→ **Directions**:
Say the data back exactly as it is written below.
Exercise inputs Start Marker
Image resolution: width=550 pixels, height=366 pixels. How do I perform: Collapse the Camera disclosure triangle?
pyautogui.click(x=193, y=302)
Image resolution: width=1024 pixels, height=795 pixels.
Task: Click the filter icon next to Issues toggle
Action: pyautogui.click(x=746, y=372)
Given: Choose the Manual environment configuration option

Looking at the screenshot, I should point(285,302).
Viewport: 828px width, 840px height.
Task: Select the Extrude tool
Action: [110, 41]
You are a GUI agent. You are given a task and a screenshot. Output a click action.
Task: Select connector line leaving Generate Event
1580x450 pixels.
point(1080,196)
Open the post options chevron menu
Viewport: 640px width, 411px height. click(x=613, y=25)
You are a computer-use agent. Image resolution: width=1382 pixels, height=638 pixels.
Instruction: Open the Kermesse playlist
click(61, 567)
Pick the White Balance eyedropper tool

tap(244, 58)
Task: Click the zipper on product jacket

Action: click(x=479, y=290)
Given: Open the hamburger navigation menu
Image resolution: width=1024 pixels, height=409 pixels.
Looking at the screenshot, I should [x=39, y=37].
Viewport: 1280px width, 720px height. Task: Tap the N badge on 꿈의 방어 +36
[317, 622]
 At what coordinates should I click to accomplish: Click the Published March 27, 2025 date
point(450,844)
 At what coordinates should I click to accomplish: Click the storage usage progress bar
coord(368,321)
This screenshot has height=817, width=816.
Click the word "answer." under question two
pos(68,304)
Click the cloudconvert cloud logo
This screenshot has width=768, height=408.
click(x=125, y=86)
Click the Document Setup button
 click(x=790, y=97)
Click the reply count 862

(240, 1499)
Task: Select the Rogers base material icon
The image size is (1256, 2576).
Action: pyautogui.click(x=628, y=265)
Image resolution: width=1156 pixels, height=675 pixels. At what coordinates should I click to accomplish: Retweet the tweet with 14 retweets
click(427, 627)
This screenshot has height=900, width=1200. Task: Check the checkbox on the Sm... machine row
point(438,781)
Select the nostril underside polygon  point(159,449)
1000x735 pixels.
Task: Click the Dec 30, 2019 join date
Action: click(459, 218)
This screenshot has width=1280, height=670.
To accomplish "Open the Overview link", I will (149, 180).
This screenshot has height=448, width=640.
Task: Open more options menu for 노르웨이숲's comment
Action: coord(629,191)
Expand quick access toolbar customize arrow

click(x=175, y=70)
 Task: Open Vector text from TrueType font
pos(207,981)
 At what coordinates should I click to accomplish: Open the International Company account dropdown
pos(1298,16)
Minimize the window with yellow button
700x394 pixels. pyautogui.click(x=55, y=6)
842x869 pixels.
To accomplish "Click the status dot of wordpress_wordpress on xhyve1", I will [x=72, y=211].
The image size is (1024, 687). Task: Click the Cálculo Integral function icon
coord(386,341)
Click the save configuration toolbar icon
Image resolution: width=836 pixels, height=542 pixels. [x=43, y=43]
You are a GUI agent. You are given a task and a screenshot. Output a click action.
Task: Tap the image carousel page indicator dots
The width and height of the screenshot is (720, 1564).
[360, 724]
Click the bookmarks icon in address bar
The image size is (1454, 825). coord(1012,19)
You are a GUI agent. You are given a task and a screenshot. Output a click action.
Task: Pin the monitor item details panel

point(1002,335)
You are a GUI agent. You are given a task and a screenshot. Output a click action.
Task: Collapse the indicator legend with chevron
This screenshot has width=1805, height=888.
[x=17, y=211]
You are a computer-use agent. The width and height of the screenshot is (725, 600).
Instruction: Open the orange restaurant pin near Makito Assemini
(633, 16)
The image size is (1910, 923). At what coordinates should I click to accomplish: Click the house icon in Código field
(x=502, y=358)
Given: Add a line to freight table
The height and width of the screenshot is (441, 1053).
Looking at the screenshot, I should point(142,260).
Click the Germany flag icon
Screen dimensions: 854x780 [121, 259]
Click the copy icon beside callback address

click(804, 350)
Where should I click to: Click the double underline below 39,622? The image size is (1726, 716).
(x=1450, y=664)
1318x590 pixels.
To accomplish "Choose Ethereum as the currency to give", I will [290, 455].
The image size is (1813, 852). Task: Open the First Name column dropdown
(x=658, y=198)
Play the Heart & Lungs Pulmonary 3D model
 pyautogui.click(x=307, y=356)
Exercise inputs End Marker
→ **Result for this task**:
Image resolution: width=550 pixels, height=366 pixels. How do I perform: Collapse the Camera disclosure triangle?
pyautogui.click(x=193, y=302)
Image resolution: width=1024 pixels, height=795 pixels.
Task: Click the filter icon next to Issues toggle
Action: pyautogui.click(x=746, y=372)
Given: Choose the Manual environment configuration option

Looking at the screenshot, I should point(285,302).
Viewport: 828px width, 840px height.
Task: Select the Extrude tool
Action: [110, 41]
You are a GUI agent. You are given a task and a screenshot. Output a click action.
Task: Select connector line leaving Generate Event
1580x450 pixels.
point(1080,196)
Open the post options chevron menu
Viewport: 640px width, 411px height. click(x=613, y=25)
You are a computer-use agent. Image resolution: width=1382 pixels, height=638 pixels.
Instruction: Open the Kermesse playlist
click(61, 567)
Pick the White Balance eyedropper tool

tap(244, 58)
Task: Click the zipper on product jacket

Action: click(x=479, y=290)
Given: Open the hamburger navigation menu
Image resolution: width=1024 pixels, height=409 pixels.
Looking at the screenshot, I should [x=39, y=37].
Viewport: 1280px width, 720px height. Task: Tap the N badge on 꿈의 방어 +36
[317, 622]
 At what coordinates should I click to accomplish: Click the Published March 27, 2025 date
point(450,844)
 At what coordinates should I click to accomplish: Click the storage usage progress bar
coord(368,321)
This screenshot has height=817, width=816.
Click the word "answer." under question two
pos(68,304)
Click the cloudconvert cloud logo
This screenshot has width=768, height=408.
click(x=125, y=86)
Click the Document Setup button
 click(x=790, y=97)
Click the reply count 862

(240, 1499)
Task: Select the Rogers base material icon
The image size is (1256, 2576).
Action: pyautogui.click(x=628, y=265)
Image resolution: width=1156 pixels, height=675 pixels. At what coordinates should I click to accomplish: Retweet the tweet with 14 retweets
click(427, 627)
This screenshot has height=900, width=1200. Task: Check the checkbox on the Sm... machine row
point(438,781)
Select the nostril underside polygon  point(159,449)
1000x735 pixels.
Task: Click the Dec 30, 2019 join date
Action: click(459, 218)
This screenshot has width=1280, height=670.
To accomplish "Open the Overview link", I will (149, 180).
This screenshot has height=448, width=640.
Task: Open more options menu for 노르웨이숲's comment
Action: coord(629,191)
Expand quick access toolbar customize arrow

click(x=175, y=70)
 Task: Open Vector text from TrueType font
pos(207,981)
 At what coordinates should I click to accomplish: Open the International Company account dropdown
pos(1298,16)
Minimize the window with yellow button
700x394 pixels. pyautogui.click(x=55, y=6)
842x869 pixels.
To accomplish "Click the status dot of wordpress_wordpress on xhyve1", I will [x=72, y=211].
The image size is (1024, 687). Task: Click the Cálculo Integral function icon
coord(386,341)
Click the save configuration toolbar icon
Image resolution: width=836 pixels, height=542 pixels. [x=43, y=43]
You are a GUI agent. You are given a task and a screenshot. Output a click action.
Task: Tap the image carousel page indicator dots
The width and height of the screenshot is (720, 1564).
[360, 724]
Click the bookmarks icon in address bar
The image size is (1454, 825). coord(1012,19)
You are a GUI agent. You are given a task and a screenshot. Output a click action.
Task: Pin the monitor item details panel

point(1002,335)
You are a GUI agent. You are given a task and a screenshot. Output a click action.
Task: Collapse the indicator legend with chevron
This screenshot has width=1805, height=888.
[x=17, y=211]
You are a computer-use agent. The width and height of the screenshot is (725, 600).
Instruction: Open the orange restaurant pin near Makito Assemini
(633, 16)
The image size is (1910, 923). At what coordinates should I click to accomplish: Click the house icon in Código field
(x=502, y=358)
Given: Add a line to freight table
The height and width of the screenshot is (441, 1053).
Looking at the screenshot, I should point(142,260).
Click the Germany flag icon
Screen dimensions: 854x780 [121, 259]
Click the copy icon beside callback address

click(804, 350)
Where should I click to: Click the double underline below 39,622? The image size is (1726, 716).
(x=1450, y=664)
1318x590 pixels.
To accomplish "Choose Ethereum as the currency to give", I will [290, 455].
The image size is (1813, 852). Task: Open the First Name column dropdown
(x=658, y=198)
Play the Heart & Lungs Pulmonary 3D model
 pyautogui.click(x=307, y=356)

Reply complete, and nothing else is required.